#### [EXTRAIT DE PAGE]
══════════
Propos recueillis par Anne Lamalle et Guy Dreux.
 

 
  Korkzack au milieu des enfants qu'il décida d’accompagner sous sa garde au camp d’extermination de Treblinka en août 1942.

Korkzack au milieu des enfants qu'il décida d’accompagner sous sa garde au camp d’extermination de Treblinka en août 1942.


Janusz Korczak était en Pologne, avant la guerre, la personnalité scientifique la plus en vue et la plus respectée dans le domaine de l’enfance. Ami des enfants, médecin-pédiatre et écrivain, il est entré dans l’Histoire le jour de sa déportation au camp d’extermination de Treblinka, avec les enfants du ghetto de Varsovie qu’il n’avait pas voulu abandonner (cf. le film de A. Wajda : Korczak, 1989).
══════════
#### [CONSIGNES À SUIVRE]
1 - Recopiez le texte sur Janusz Korczak en commençant par « Janusz Korczak était » et en allant jusqu'à « Wajda : Korczak, 1989). ».
2 - Reprenez le texte sur Janusz Korczak là où il s'arrête et poursuivez-le.

#### [DONNÉES FOURNIES]
══════════
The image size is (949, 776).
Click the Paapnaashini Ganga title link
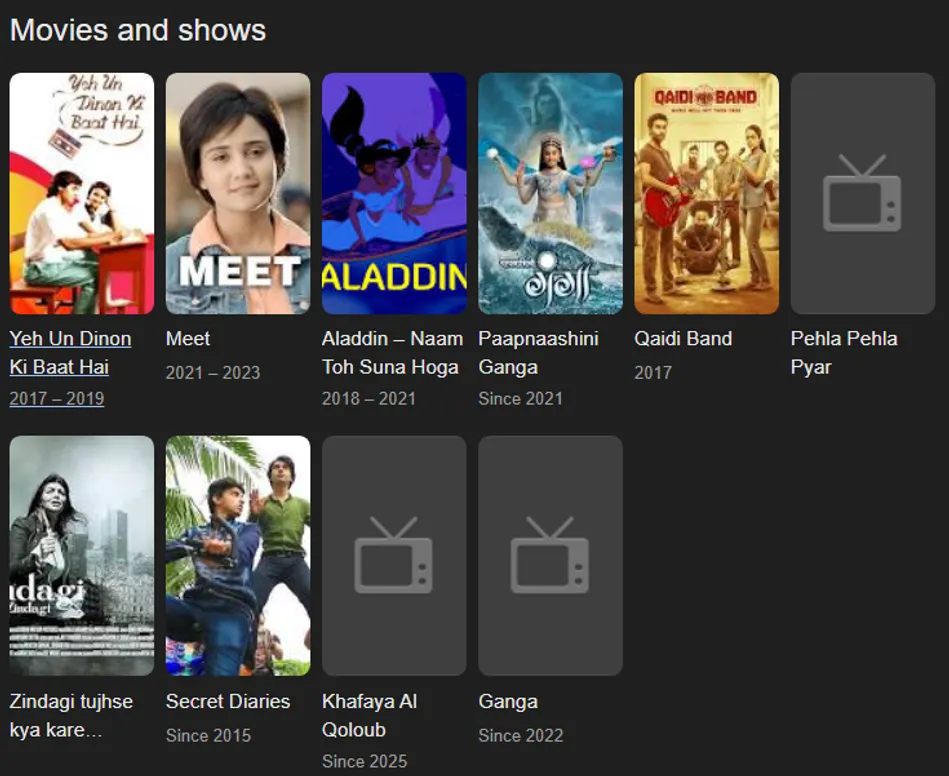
══════════
#### [CORRIGÉ]
1 -
Janusz Korczak était en Pologne, avant la guerre, la personnalité scientifique la plus en vue et la plus respectée dans le domaine de l’enfance. Ami des enfants, médecin-pédiatre et écrivain, il est entré dans l’Histoire le jour de sa déportation au camp d’extermination de Treblinka, avec les enfants du ghetto de Varsovie qu’il n’avait pas voulu abandonner (cf. le film de A. Wajda : Korczak, 1989).

2 -
« Le fait que Korczak ait volontairement renoncé à sa vie pour ses convictions parle pour la grandeur de l’homme. Mais cela est sans importance comparé à la force de son message », disait Bruno Bettelheim.

Depuis le début du siècle, Korczak œuvrait à une refonte complète de l’éducation et du statut de l’enfant, sur des bases constitutionnelles entièrement nouvelles, privilégiant la sauvegarde et le respect absolu de l’Enfance. Ses multiples écrits pour enfants et pour adultes (Comment aimer un enfant, Le roi Mathias 1er), l’exemple de ses deux orphelinats modèles organisés en républiques d’enfants (« Dom Sierot » créée en 1912 et « Nasz Dom » ; en 1919), ses émissions de radio, son journal national d’enfants (« Maly Przeglad ») ont fait la joie de générations entières de petits polonais.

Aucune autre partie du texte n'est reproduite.